Saved entries:
_ _ _

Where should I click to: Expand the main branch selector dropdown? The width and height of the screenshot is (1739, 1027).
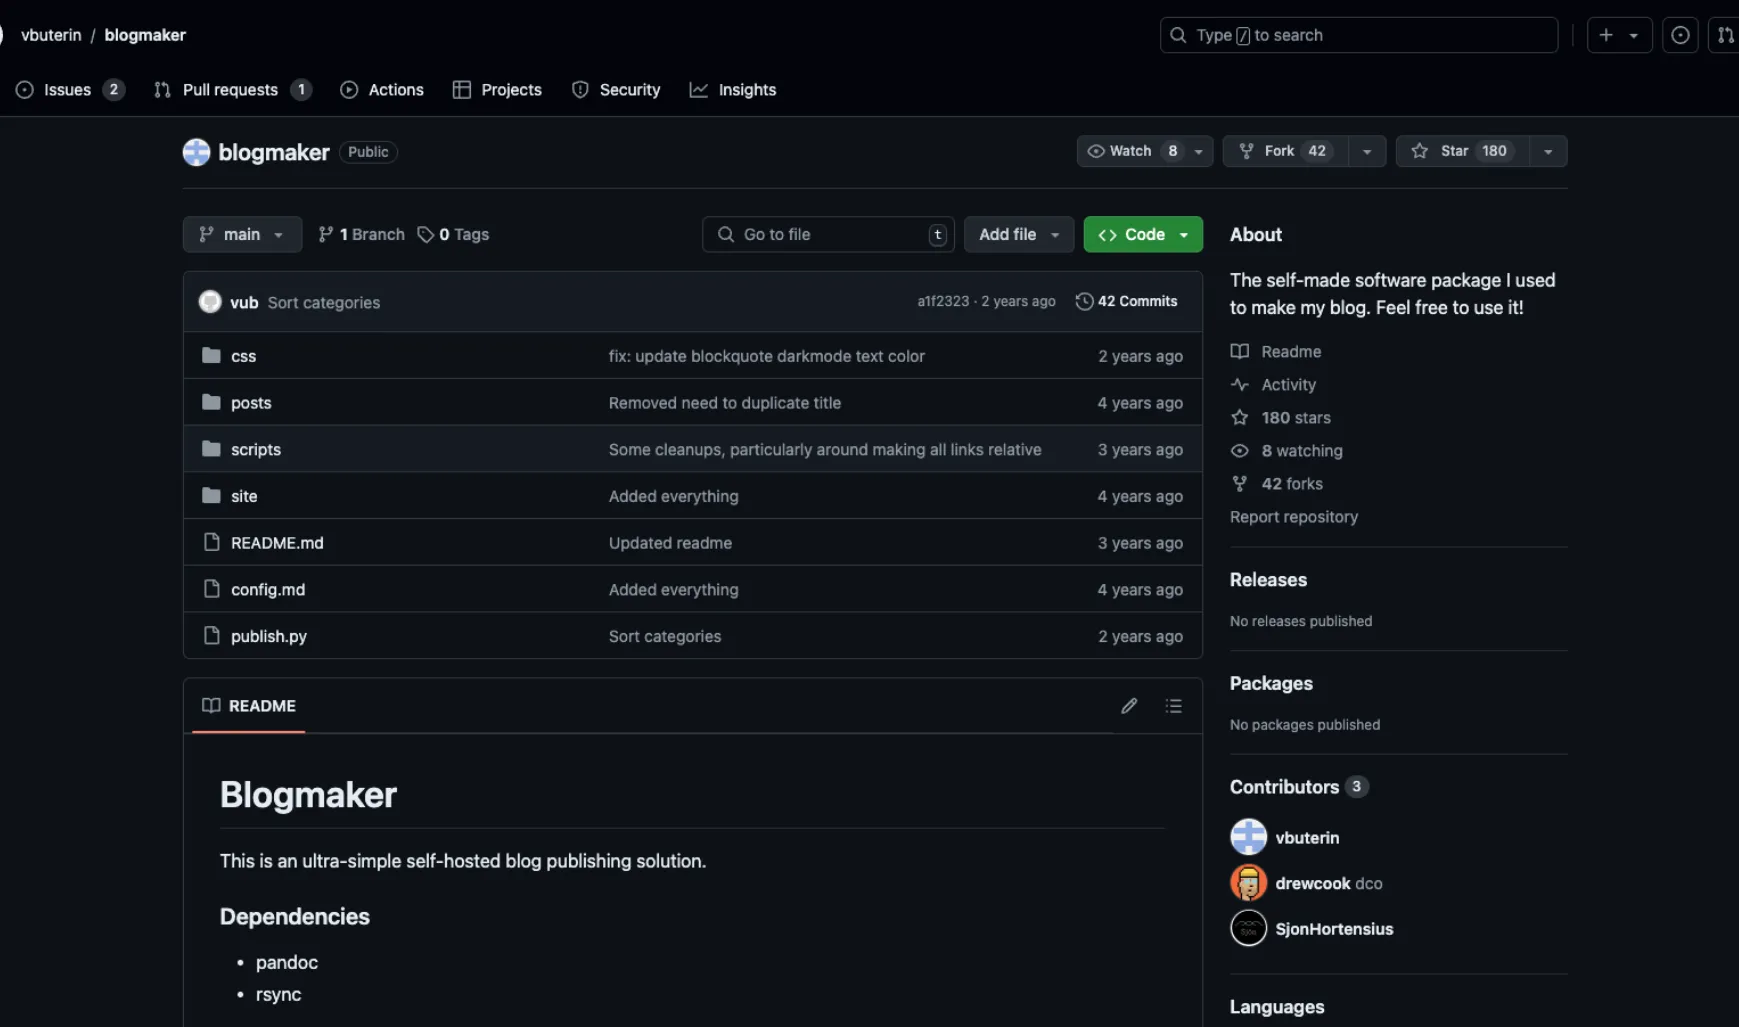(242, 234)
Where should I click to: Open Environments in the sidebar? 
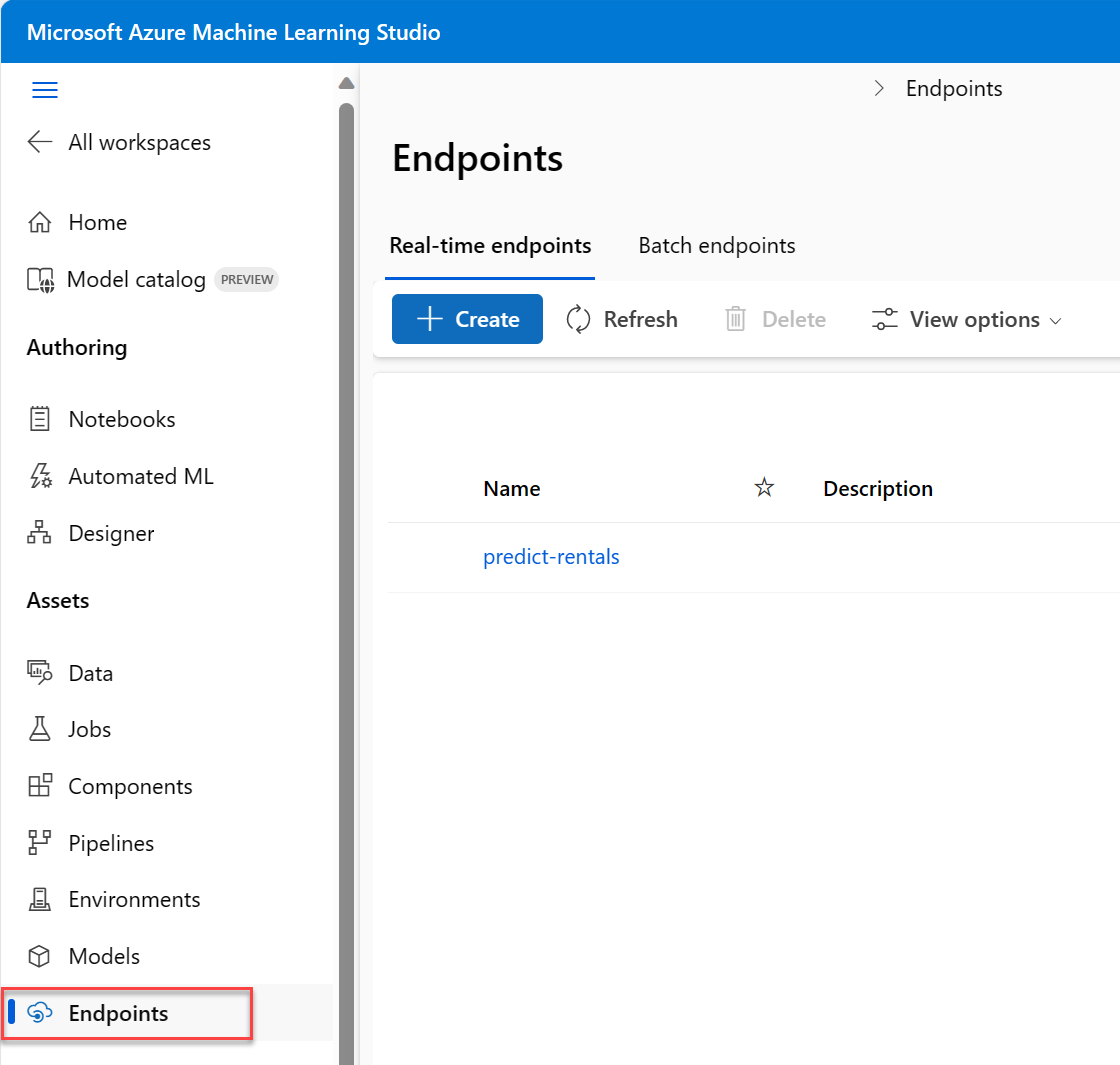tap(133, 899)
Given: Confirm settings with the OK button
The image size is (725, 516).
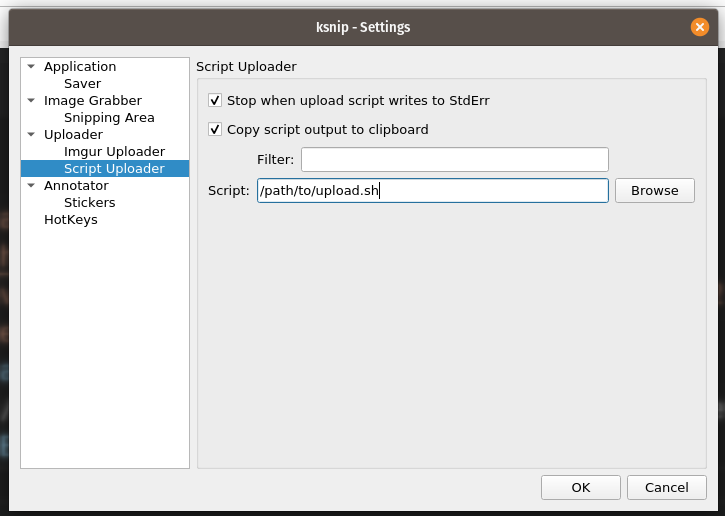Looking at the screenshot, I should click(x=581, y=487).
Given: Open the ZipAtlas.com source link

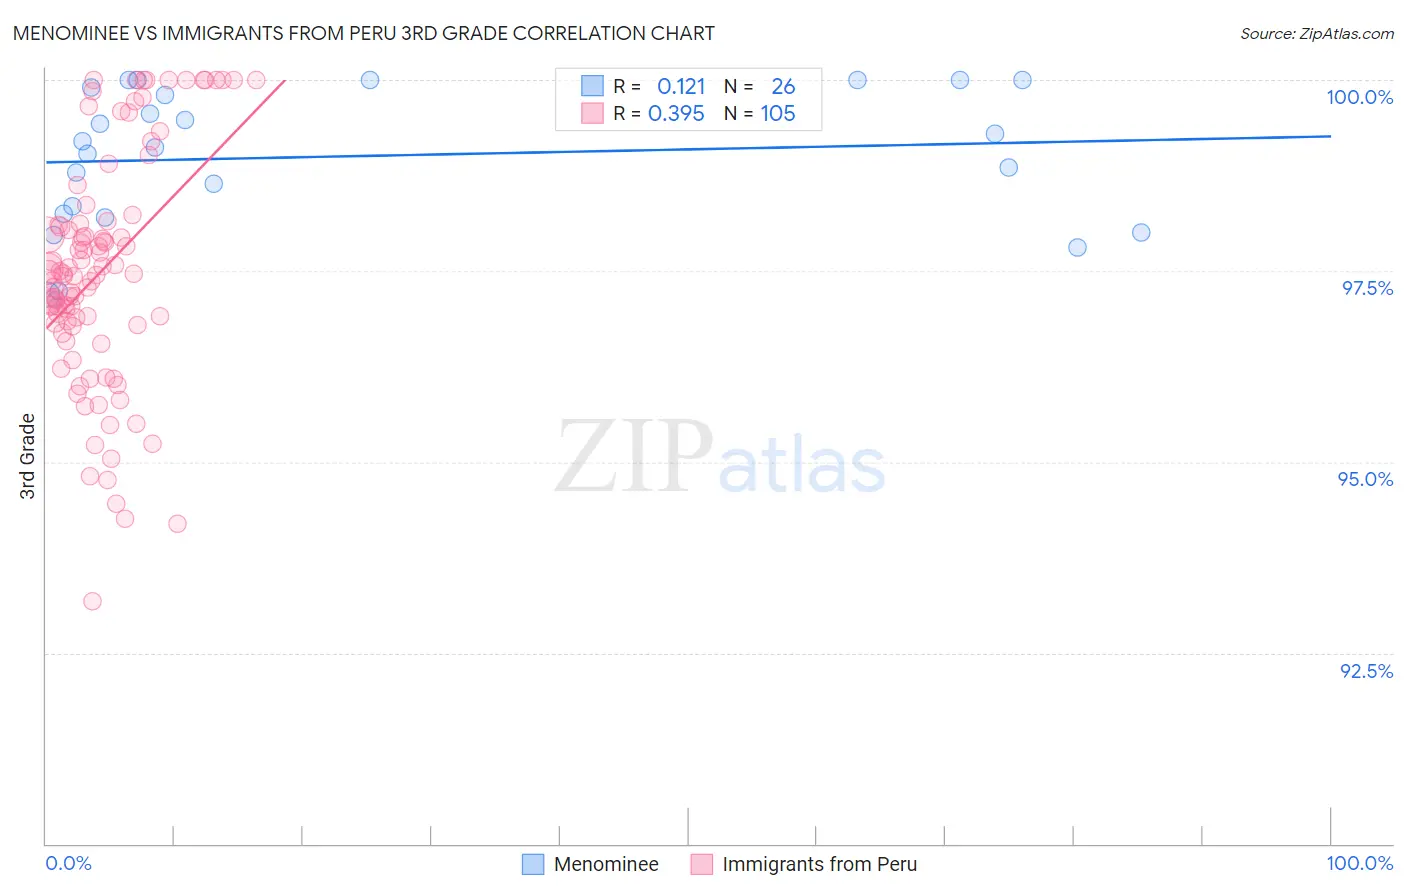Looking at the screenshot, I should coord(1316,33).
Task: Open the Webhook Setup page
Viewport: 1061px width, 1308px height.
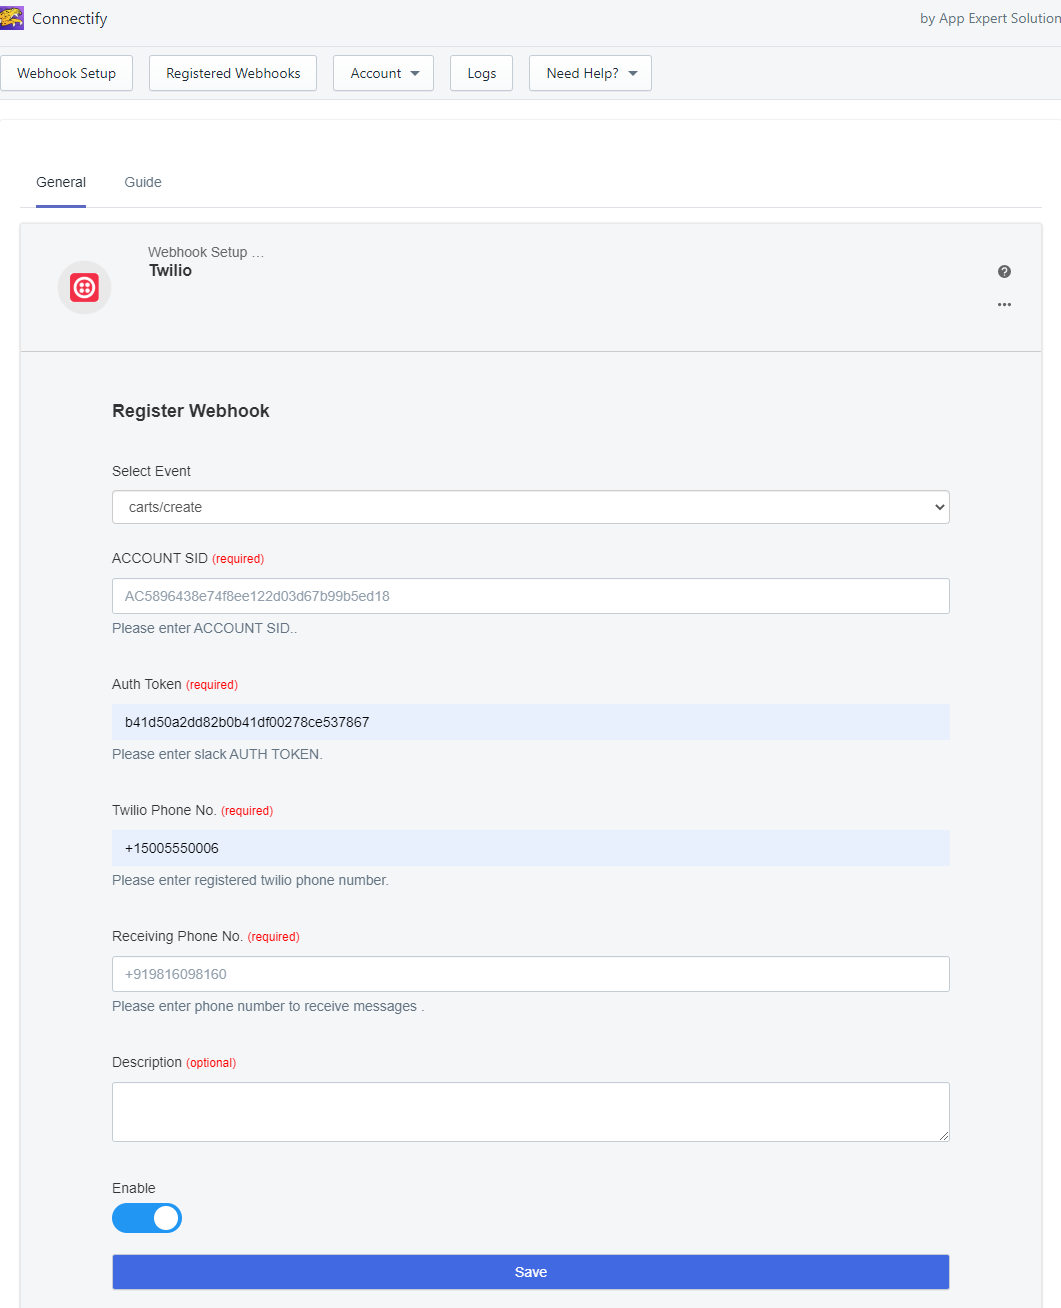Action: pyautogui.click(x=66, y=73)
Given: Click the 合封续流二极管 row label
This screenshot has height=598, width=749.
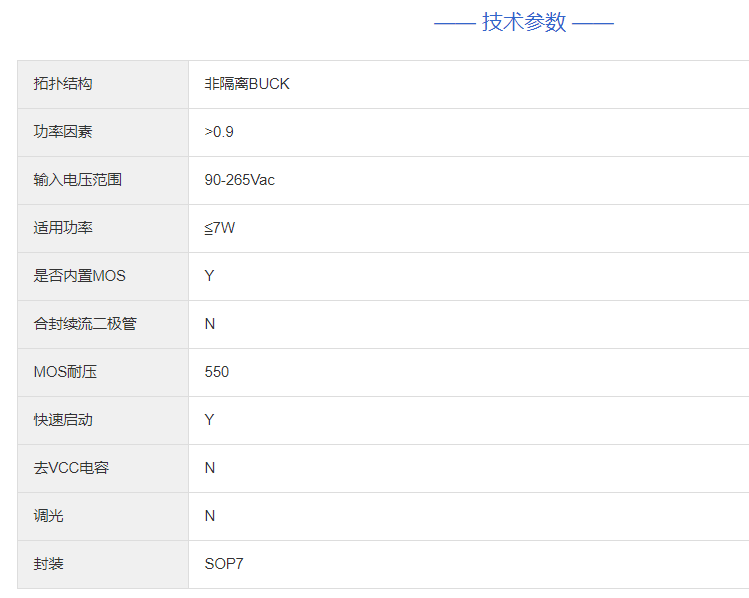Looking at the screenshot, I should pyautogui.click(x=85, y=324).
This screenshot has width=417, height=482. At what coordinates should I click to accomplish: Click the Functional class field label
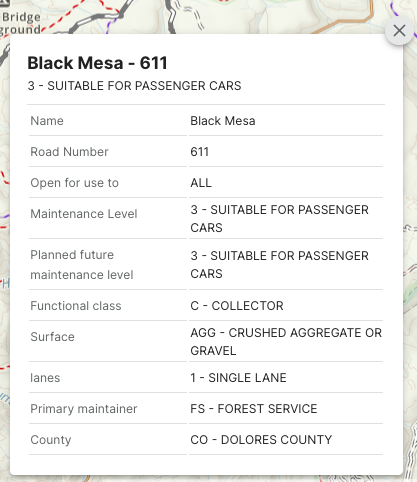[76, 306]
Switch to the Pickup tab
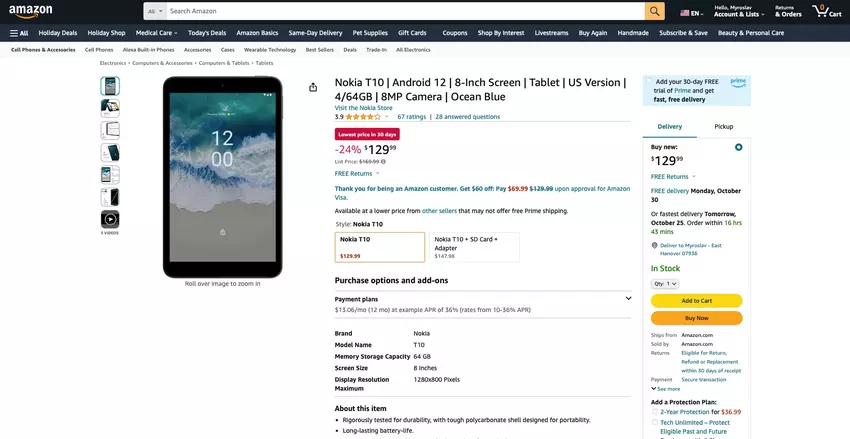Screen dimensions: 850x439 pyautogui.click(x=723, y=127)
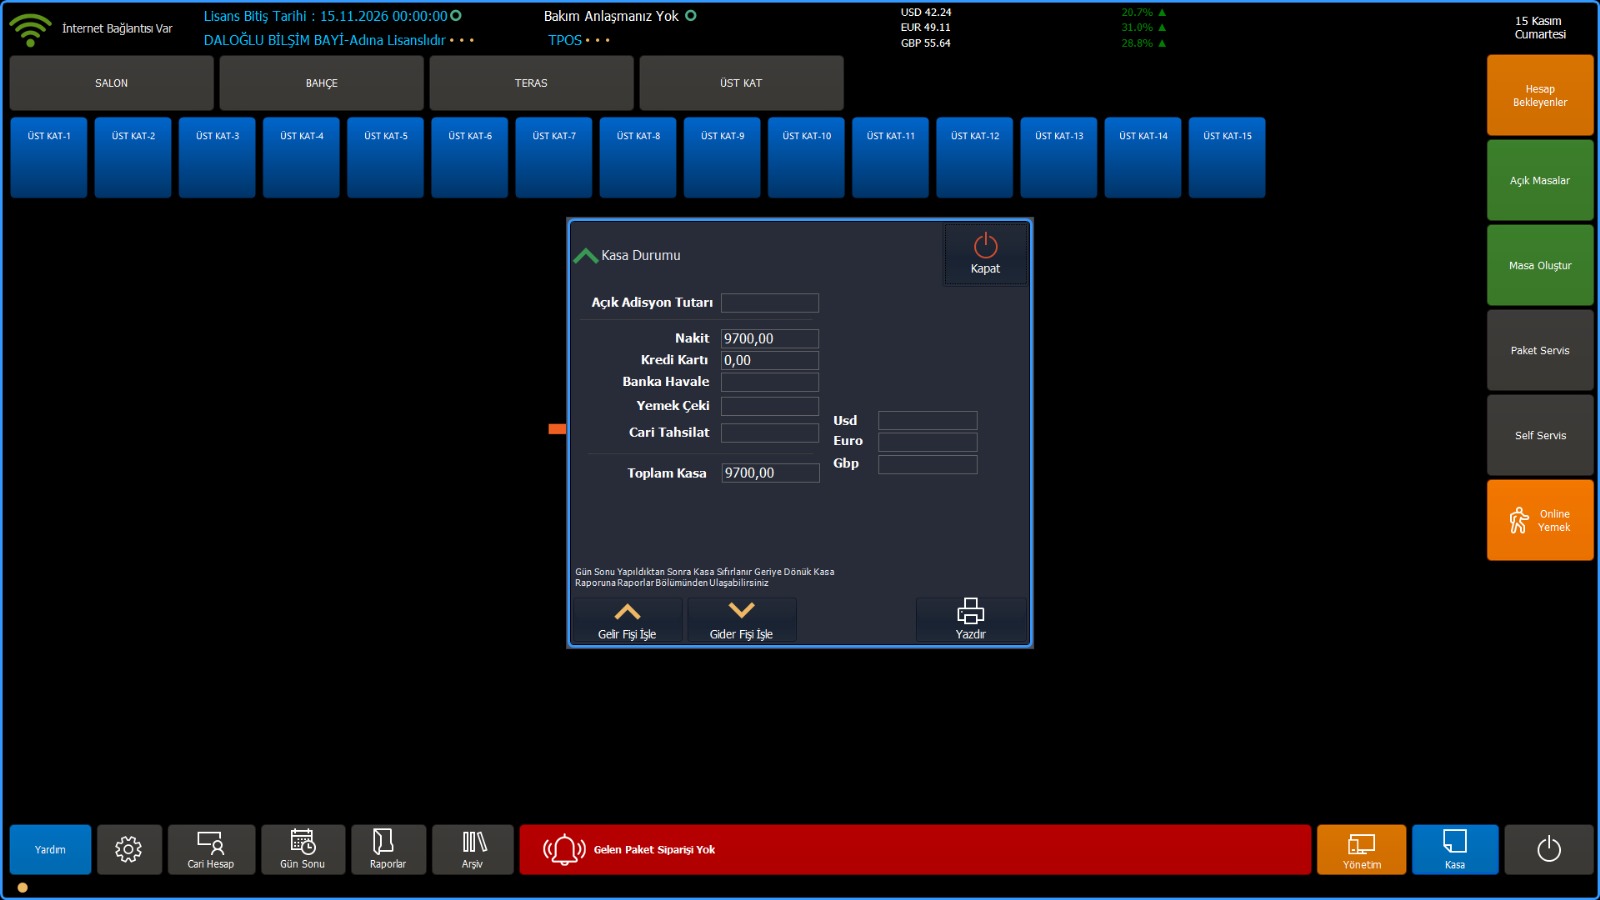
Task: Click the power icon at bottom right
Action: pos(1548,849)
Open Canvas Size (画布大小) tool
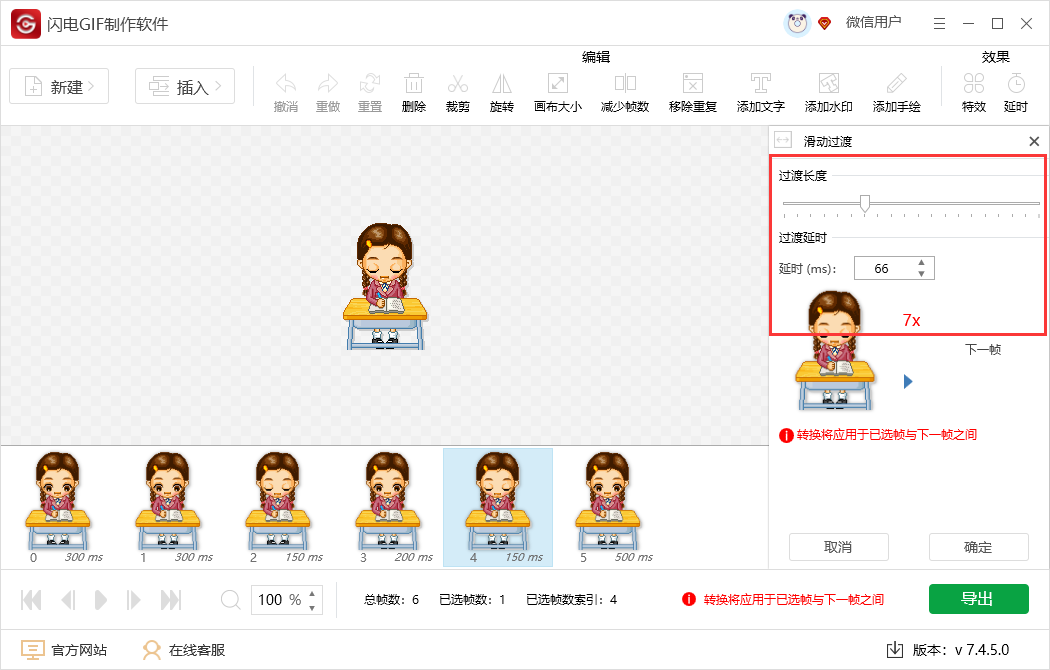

_ _ _

- What is expected -
Beginning with the line where "Switch to the Pickup tab" appears, restate word for word every line down to the last one in the data, but keep the pictures out.

- The completed task -
Switch to the Pickup tab
Screen dimensions: 850x439 pyautogui.click(x=723, y=127)
Task: Click the power icon at bottom right
Action: pos(1548,849)
Open Canvas Size (画布大小) tool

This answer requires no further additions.